Task details
Below are entries; copy exactly the lines from the one with "This screenshot has height=1167, width=1432." through the one with "Given: Record voice message in left chat", both included, and leave out the rest.

Data to examine
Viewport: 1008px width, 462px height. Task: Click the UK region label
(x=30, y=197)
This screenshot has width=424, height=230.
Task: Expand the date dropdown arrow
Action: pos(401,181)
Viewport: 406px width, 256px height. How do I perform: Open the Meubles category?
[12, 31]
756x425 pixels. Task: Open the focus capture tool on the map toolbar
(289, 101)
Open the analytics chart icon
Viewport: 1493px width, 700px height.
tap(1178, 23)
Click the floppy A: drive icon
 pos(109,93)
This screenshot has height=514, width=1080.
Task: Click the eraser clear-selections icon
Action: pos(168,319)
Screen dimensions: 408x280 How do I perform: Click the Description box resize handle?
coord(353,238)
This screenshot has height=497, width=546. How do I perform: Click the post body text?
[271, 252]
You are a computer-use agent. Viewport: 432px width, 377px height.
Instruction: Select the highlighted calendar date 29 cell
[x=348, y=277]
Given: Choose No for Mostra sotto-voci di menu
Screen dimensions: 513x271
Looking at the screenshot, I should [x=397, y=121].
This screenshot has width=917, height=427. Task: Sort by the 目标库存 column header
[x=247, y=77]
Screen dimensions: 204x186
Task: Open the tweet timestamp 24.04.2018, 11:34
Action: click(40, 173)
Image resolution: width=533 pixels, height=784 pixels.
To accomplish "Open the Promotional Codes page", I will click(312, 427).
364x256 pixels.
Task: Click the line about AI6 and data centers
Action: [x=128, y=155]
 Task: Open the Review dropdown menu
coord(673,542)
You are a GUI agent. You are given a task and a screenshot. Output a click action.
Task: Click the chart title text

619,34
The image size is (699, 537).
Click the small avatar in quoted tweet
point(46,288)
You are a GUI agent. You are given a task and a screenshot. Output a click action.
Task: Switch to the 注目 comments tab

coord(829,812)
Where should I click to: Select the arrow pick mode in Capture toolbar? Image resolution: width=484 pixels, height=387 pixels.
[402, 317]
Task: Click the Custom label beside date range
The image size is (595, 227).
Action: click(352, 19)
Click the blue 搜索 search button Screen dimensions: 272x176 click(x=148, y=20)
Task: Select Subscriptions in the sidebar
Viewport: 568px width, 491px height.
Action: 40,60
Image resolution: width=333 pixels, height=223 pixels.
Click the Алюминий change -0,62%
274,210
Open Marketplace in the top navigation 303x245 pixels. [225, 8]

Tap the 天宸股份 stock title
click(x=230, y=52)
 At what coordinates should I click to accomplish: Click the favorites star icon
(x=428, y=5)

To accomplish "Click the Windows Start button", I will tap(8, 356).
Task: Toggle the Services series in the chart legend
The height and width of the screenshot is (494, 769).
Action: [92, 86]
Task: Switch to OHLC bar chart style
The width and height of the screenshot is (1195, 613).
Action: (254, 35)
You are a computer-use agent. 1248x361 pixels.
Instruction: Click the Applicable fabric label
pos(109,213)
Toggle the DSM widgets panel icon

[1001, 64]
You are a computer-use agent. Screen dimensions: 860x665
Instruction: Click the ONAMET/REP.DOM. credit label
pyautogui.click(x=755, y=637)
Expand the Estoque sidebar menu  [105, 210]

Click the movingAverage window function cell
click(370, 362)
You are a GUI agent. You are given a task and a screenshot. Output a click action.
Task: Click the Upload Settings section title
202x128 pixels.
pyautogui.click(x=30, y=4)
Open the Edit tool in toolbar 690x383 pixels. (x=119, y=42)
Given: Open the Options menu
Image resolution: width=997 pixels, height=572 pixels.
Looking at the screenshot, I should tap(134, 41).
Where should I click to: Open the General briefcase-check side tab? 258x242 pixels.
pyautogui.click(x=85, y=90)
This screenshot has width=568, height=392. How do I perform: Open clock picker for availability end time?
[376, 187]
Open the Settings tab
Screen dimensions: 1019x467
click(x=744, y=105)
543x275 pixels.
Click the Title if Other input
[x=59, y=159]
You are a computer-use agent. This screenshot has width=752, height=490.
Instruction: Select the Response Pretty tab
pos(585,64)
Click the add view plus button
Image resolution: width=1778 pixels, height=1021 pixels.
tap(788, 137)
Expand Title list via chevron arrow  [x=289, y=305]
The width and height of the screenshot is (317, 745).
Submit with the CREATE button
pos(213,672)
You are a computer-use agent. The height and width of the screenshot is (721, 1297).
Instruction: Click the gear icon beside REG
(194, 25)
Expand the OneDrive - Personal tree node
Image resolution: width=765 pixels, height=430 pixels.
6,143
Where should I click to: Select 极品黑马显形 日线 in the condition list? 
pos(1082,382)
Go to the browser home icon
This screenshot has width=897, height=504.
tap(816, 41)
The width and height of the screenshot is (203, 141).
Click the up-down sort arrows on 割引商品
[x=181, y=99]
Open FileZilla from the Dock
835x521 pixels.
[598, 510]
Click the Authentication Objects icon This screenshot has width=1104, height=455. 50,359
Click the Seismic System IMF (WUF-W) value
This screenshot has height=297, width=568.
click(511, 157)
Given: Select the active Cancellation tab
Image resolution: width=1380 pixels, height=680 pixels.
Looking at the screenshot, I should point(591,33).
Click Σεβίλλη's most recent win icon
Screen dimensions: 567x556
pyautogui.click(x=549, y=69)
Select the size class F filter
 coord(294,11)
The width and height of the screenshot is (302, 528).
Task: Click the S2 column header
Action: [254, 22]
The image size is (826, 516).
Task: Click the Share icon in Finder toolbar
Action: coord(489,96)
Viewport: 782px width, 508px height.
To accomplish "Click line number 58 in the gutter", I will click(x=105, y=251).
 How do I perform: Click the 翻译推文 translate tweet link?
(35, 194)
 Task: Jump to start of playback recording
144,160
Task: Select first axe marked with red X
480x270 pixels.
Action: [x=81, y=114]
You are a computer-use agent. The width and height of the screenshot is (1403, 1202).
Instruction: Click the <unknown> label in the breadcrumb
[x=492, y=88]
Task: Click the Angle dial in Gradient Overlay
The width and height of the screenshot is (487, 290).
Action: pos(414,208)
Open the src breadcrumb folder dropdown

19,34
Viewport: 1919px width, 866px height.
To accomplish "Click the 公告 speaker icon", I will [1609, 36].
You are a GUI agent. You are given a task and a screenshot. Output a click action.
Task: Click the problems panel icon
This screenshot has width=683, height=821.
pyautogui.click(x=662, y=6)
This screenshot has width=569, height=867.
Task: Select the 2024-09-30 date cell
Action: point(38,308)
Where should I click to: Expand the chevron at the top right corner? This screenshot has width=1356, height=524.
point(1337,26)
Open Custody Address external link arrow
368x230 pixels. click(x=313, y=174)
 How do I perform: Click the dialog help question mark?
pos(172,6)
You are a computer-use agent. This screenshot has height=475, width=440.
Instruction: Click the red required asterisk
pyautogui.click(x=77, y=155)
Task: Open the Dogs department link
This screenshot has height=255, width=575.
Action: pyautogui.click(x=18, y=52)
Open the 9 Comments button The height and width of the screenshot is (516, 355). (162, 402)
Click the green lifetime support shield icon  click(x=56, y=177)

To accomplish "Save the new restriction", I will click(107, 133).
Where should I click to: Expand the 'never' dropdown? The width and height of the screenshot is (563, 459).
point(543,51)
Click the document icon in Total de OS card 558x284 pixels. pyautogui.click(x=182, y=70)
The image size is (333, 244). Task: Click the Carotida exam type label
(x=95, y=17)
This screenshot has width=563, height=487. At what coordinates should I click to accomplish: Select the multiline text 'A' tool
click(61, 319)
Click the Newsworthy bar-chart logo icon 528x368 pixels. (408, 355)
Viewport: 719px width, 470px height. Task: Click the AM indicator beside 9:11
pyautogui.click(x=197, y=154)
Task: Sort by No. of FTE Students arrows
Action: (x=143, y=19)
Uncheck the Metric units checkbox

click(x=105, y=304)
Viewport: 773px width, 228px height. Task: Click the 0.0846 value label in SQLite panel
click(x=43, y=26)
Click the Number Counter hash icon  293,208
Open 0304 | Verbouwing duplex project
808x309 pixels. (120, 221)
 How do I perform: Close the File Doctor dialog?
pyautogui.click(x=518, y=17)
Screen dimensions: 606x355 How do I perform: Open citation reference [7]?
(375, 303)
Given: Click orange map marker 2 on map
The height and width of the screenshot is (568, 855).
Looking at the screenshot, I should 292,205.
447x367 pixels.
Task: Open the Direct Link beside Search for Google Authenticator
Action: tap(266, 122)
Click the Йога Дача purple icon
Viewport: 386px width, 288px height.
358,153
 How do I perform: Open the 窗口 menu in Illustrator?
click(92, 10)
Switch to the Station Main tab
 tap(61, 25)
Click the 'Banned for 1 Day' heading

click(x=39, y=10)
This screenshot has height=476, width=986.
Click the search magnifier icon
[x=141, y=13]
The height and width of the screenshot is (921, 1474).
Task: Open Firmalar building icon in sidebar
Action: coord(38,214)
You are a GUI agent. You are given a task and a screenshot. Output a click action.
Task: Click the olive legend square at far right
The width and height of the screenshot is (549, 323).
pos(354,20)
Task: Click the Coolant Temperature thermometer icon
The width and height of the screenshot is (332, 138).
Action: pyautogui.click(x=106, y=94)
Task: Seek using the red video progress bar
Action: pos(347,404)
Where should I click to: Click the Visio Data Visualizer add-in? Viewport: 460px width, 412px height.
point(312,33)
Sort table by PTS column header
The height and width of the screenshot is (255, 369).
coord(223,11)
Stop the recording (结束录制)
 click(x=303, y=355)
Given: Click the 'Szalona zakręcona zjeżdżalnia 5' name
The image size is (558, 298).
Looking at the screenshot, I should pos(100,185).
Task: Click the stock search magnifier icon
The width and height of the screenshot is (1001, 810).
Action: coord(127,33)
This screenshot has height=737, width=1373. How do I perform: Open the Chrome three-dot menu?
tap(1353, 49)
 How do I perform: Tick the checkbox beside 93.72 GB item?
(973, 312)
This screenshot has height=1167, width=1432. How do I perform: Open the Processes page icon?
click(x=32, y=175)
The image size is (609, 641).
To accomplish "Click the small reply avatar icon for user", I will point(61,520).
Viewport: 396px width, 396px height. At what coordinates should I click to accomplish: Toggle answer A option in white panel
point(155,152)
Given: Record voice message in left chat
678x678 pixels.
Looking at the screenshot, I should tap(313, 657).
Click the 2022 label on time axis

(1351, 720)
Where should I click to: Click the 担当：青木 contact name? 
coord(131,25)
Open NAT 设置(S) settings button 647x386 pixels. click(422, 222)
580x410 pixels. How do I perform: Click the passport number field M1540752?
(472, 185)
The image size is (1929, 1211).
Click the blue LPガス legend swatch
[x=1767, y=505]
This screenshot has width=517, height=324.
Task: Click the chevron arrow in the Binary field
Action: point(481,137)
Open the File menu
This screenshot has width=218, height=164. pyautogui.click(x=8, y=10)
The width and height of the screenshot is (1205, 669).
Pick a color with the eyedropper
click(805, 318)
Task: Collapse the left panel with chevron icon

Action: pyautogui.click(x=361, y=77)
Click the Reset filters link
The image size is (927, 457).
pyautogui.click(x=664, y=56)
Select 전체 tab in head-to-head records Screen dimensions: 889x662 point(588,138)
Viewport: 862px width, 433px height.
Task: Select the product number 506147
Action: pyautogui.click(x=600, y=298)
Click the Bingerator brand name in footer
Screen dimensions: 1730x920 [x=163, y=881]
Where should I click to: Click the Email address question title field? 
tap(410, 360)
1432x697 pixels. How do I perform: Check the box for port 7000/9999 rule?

Exercise response
This screenshot has height=1167, width=1432. How do I perform: Open the Processes page icon?
click(x=32, y=175)
The image size is (609, 641).
To accomplish "Click the small reply avatar icon for user", I will point(61,520).
Viewport: 396px width, 396px height. At what coordinates should I click to accomplish: Toggle answer A option in white panel
point(155,152)
Given: Record voice message in left chat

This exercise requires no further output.